This comment was posted to a message-group about weight loss surgery, and I had to share it. I don't know the poster:
"The negatives are much harder to find than the positives. Especially when I had my surgery back in 2001. I couldn't find anyone who would say anything negative.
I know why though now. Because we are embarrassed and ashamed to tell people the negatives. We are embarrassed of our failures....afterall, we've failed all our life and now we've failed again. It sucks.
I was happy losing 163 lbs after my surgery. I dealt with the pain, the learning how to eat again, how to drink again. Now, 141 lbs heavier... I can tell you - for the first time - I will say I regret it!
Not only have I gained my weight back - my life is different now. I was a healthy fat person. Now I'm a fat person who is anemic, calcium deficient, lactose intolerant, tired all the time, my memory is bad, I throw-up more often than I'd like, my gastro-intestinal track is unpredictable and my stools are most often runny and urgent.... shall I go on? There's nothing positive left about the surgery. In fact, it's my "Secret Shame". I used to want everyone to know - now I hope no one finds out. I can't eat much - at least of the good for me foods. I can however pound away crackers and chips - they go down easily.
My biggest fear? How many years of my life did I steal from my 9 year old son and my husband?

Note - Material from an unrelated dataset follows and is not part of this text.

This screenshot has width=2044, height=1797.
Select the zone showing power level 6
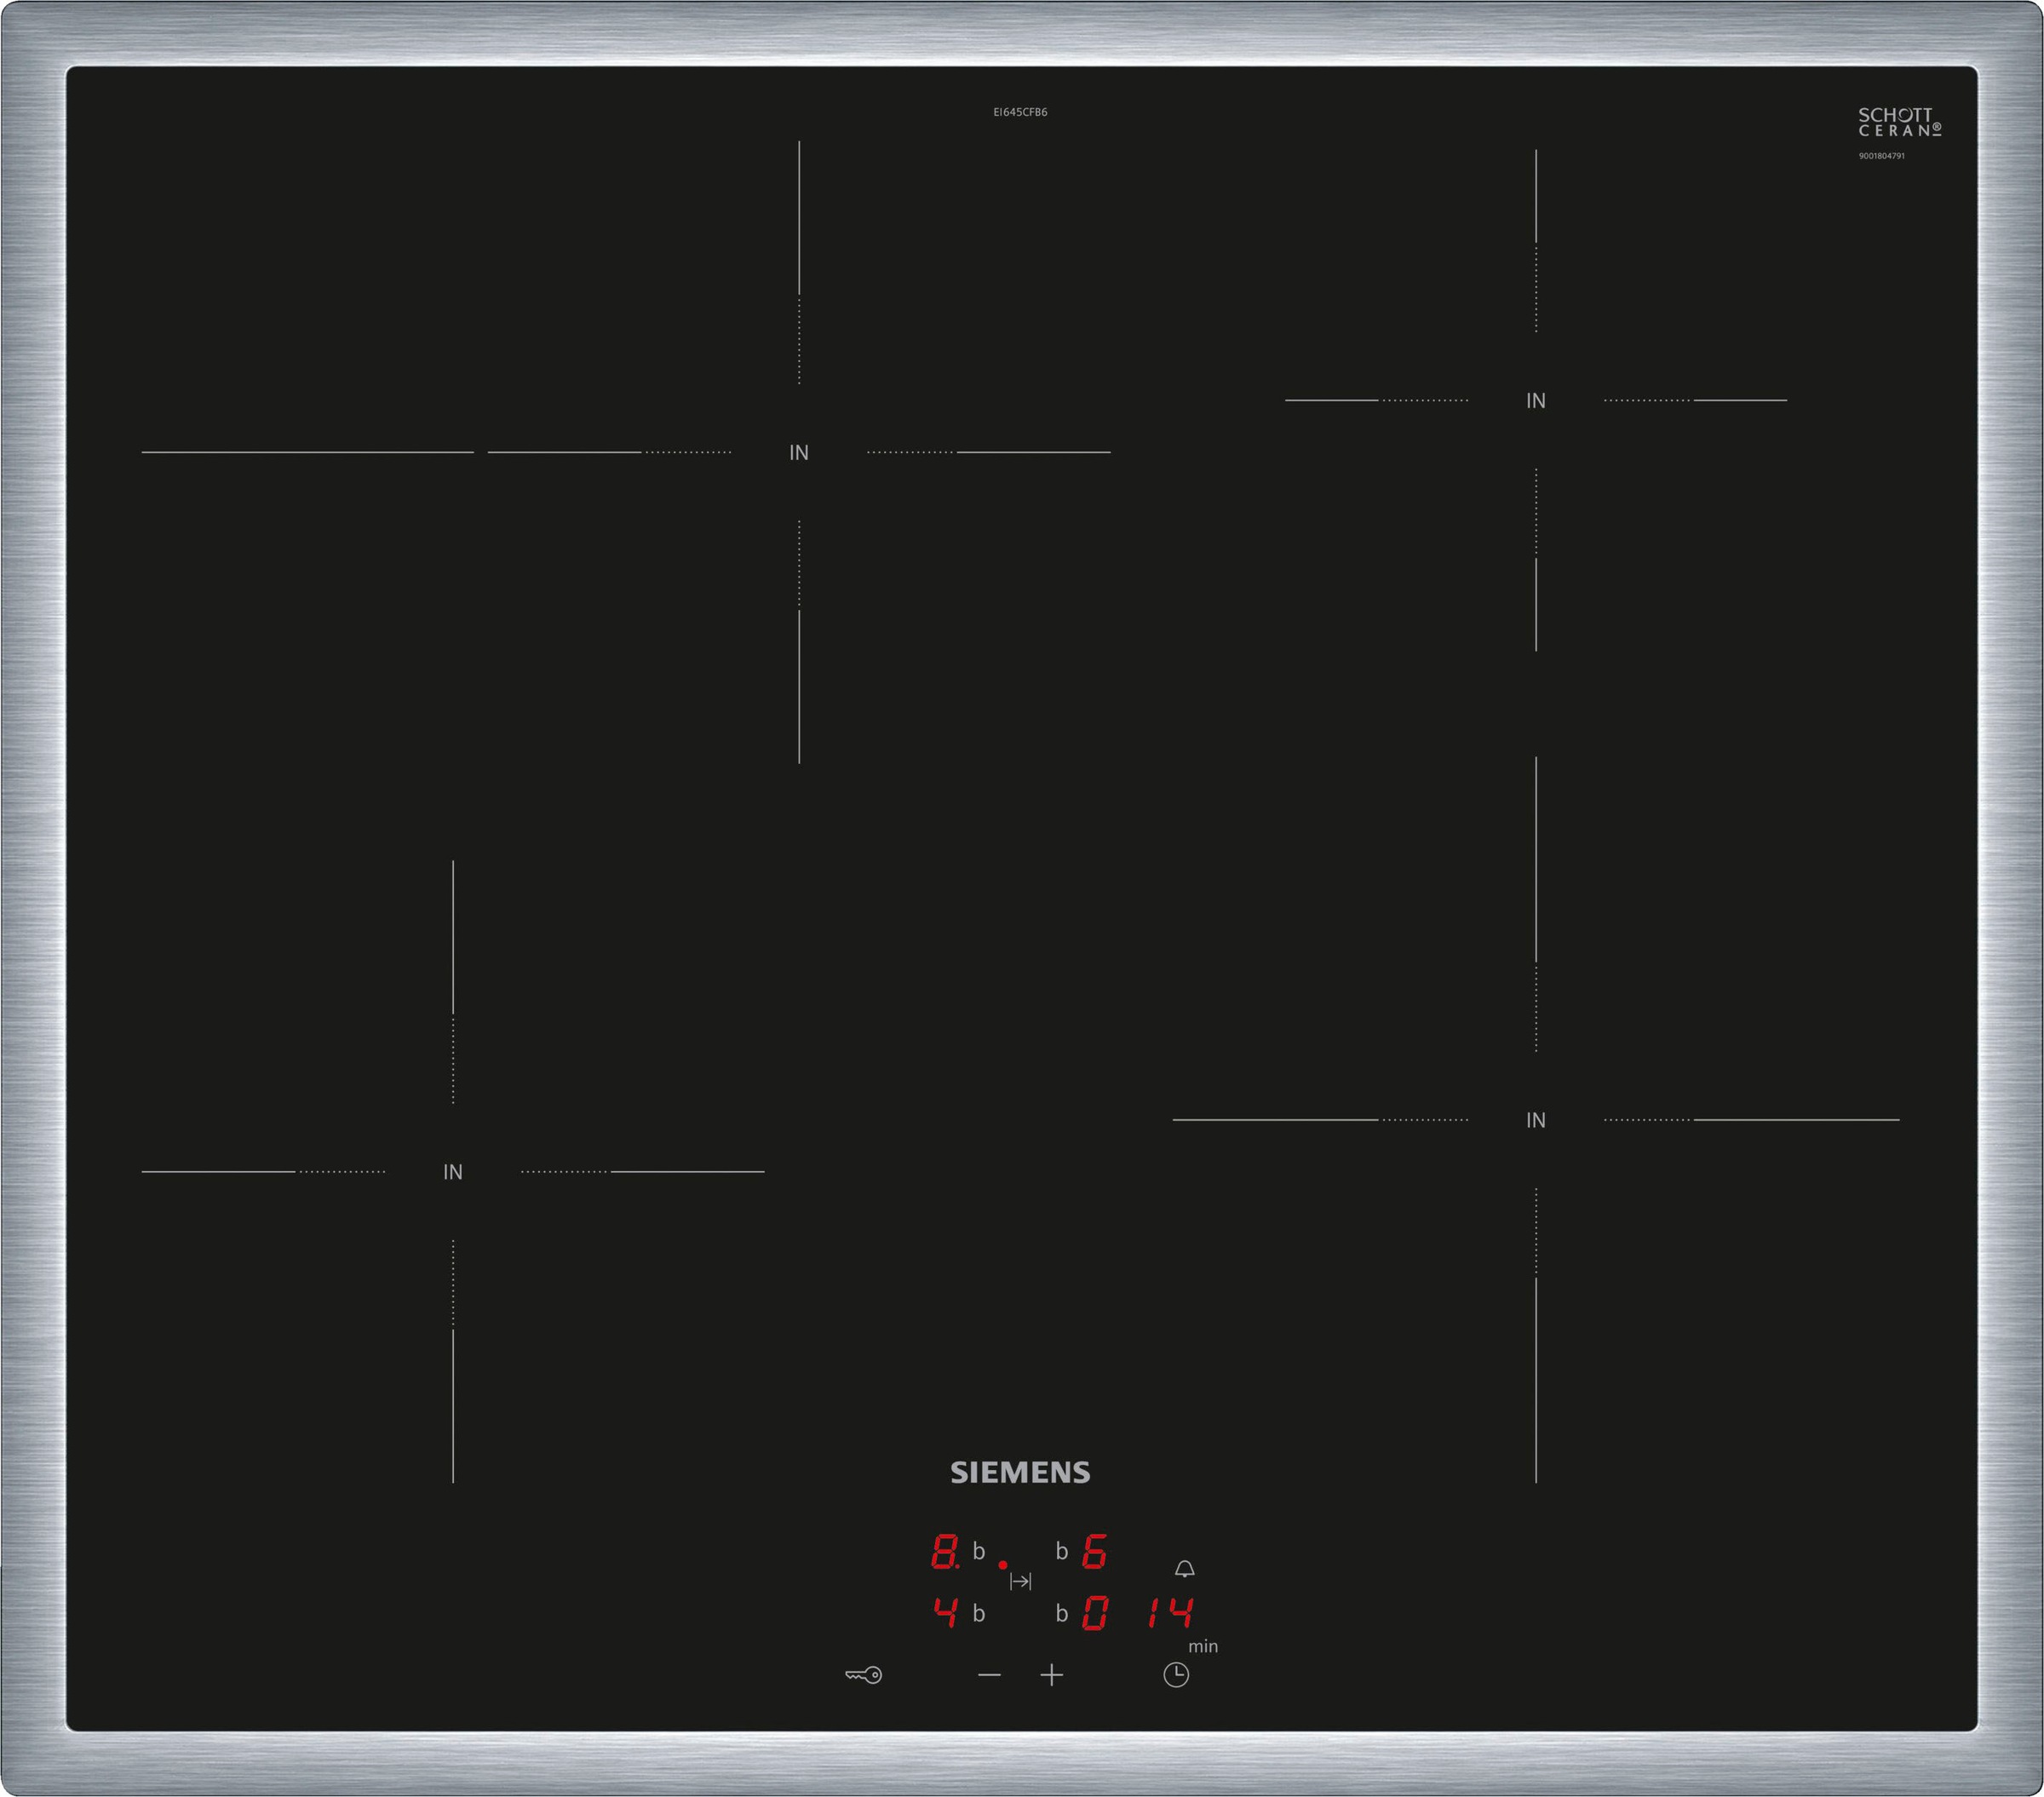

Anyway - I hope someone reads this and thinks a little harder about their decision to have any type of gastric bypass surgery. "
I share this, because I know it's true for many longer-term post ops out there, myself included.
A few stacks of Ritz, and I'm right there along with this woman, gaining back all of my lost weight. It wouldn't take much, I realize that. I gained 55 already, in a short few months, I could gain 100 - 175 if I didn't obsess.
But, anyways, I know this comment either made you cringe, or made you think: "Whatever, she's just bitter." (Me or the original poster, it doesn't matter.) It's still so real for so many people.
There's a woman I know as an acquaintance, who had weight loss surgery shortly before I did. I did not know her before she had the procedure, but she's well over 300-400 pounds now. I have never talked about "The Surgery" with her, and I wouldn't unless she started the conversation, because, she's failed. How must that make her feel? Maybe she's also suffering with complications? It's possible that she has issues, that no one knows about, because she's so embarrassed of her "failure." I only know she had the gastric bypass because someone else told me that she had "that same surgery you had, you know!"
She's not the only one. There are more people that I know, that have "failed" to progress or relapsed back to what they were - some of it I can't share - because it's not my place yet. I know some of you out there have had serious non-success. (I don't like calling it failure, because sometimes, for some reasons, it's not "your fault.") Those people who don't make it through this process with a Shiny Happy Butterfly Journey aren't sharing it, though, unless they have a reason to make it known. Perhaps if they've got a story to tell, a message to get out: they might be open and share their experiences. Otherwise, they're hiding their past, and often forgetting that they ever tried to change.